Supplied records
---

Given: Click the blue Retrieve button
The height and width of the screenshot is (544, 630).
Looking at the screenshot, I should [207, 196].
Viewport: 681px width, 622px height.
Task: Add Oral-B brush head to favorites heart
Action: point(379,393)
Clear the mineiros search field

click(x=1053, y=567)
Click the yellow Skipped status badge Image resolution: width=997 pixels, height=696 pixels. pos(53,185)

---

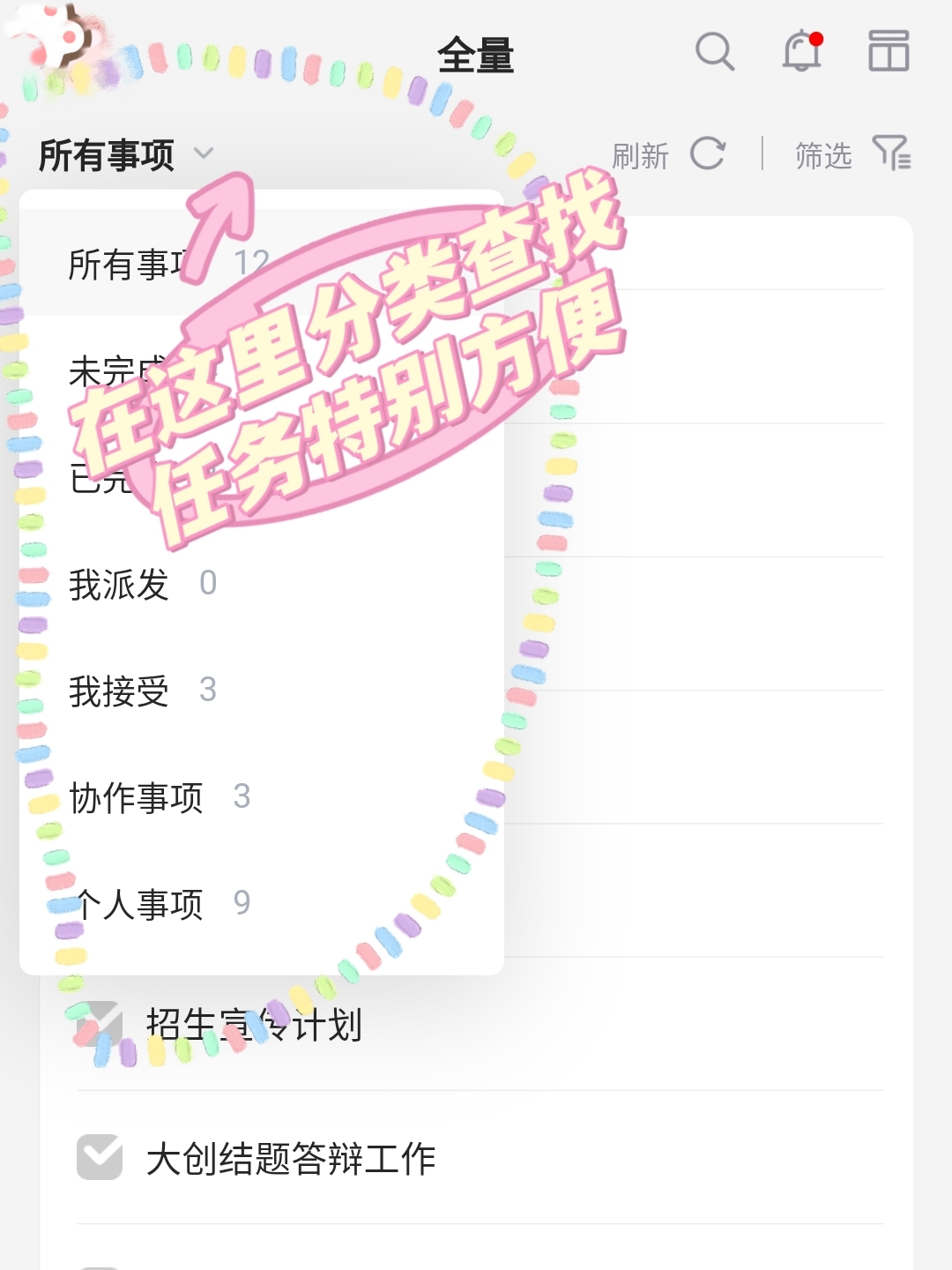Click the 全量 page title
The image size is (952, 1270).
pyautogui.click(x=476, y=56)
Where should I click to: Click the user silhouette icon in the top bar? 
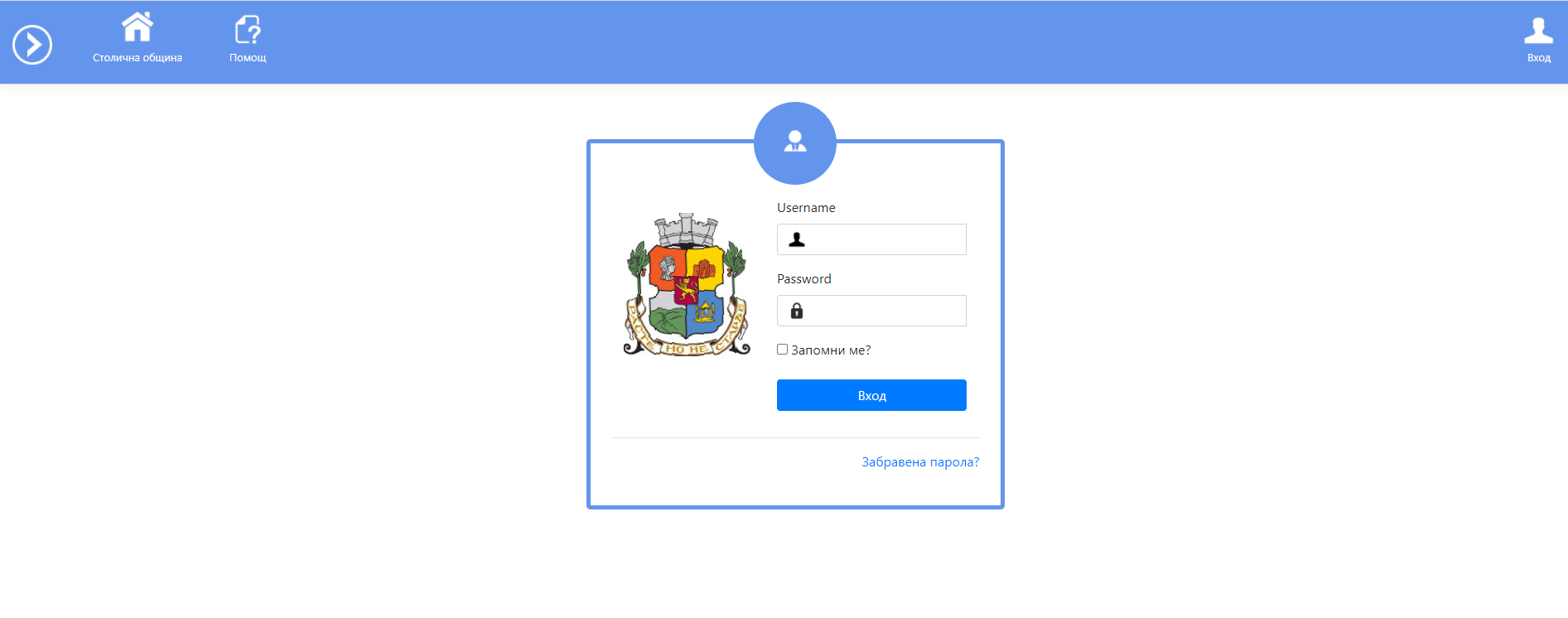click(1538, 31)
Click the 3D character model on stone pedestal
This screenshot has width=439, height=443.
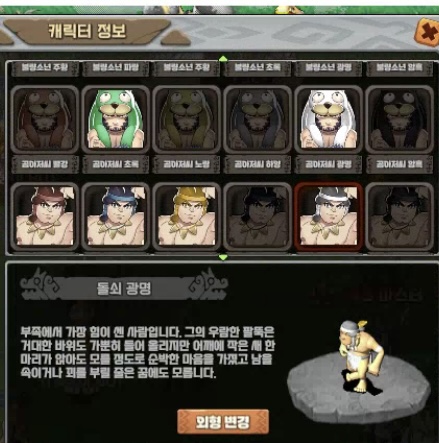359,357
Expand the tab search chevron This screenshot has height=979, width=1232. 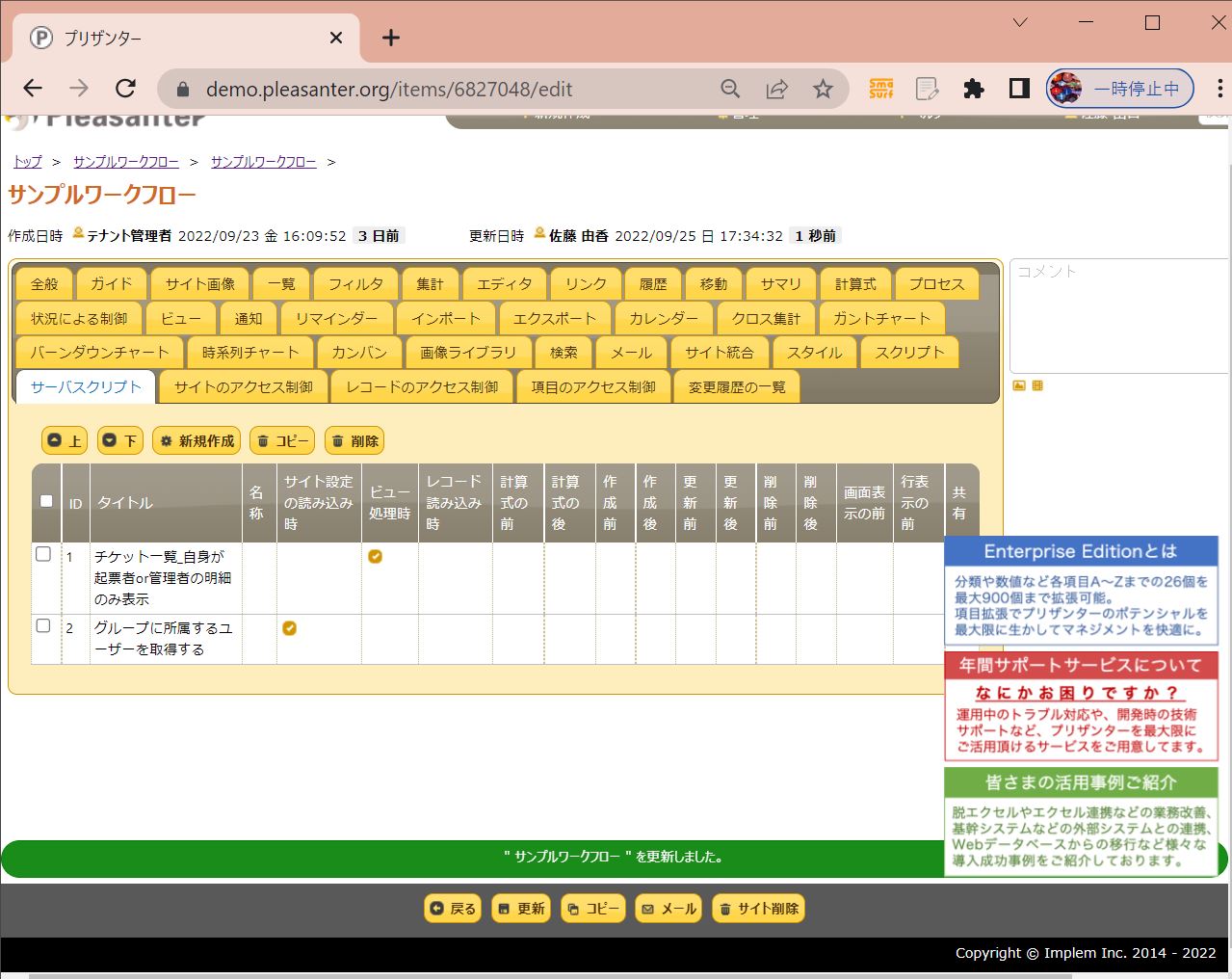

---

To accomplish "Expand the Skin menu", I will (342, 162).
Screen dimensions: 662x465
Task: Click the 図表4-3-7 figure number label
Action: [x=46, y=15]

---

What you have to do
Look above for the line with "This screenshot has width=439, height=443." and the line with "Expand the tab". Give again exactly those two lines and all lines between them, pictures excluded.

Output
This screenshot has width=439, height=443.
359,357
Expand the tab search chevron This screenshot has height=979, width=1232. 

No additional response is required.